Data supplied →
◆ ◆ ◆ ◆

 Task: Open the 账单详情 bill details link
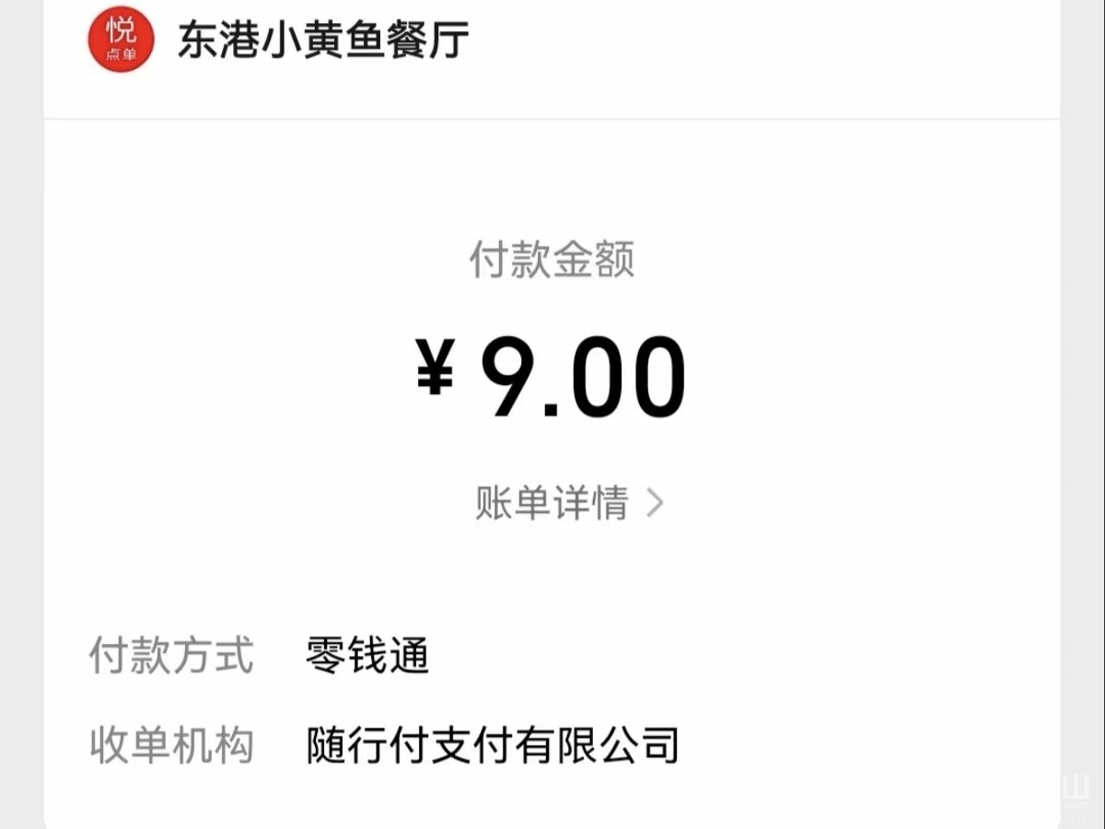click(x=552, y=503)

◆ ◆ ◆ ◆

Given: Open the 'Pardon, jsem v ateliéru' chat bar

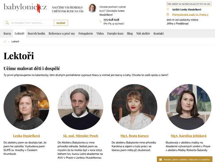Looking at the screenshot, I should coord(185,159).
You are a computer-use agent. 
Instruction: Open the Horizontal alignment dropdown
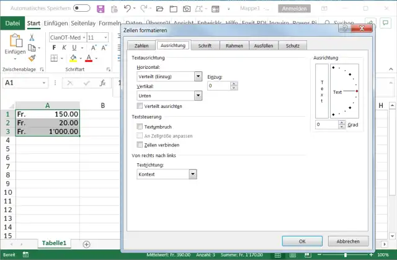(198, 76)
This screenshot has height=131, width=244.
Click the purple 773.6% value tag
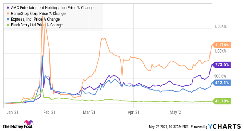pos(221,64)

◆ ◆ ◆ ◆

To do →
Please duplicate the records starting with the line containing "This screenshot has height=131, width=244." and going on through the line containing "pos(221,64)". Leave the pictures out of your answer.

Answer in full →
This screenshot has height=131, width=244.
Click the purple 773.6% value tag
pos(221,64)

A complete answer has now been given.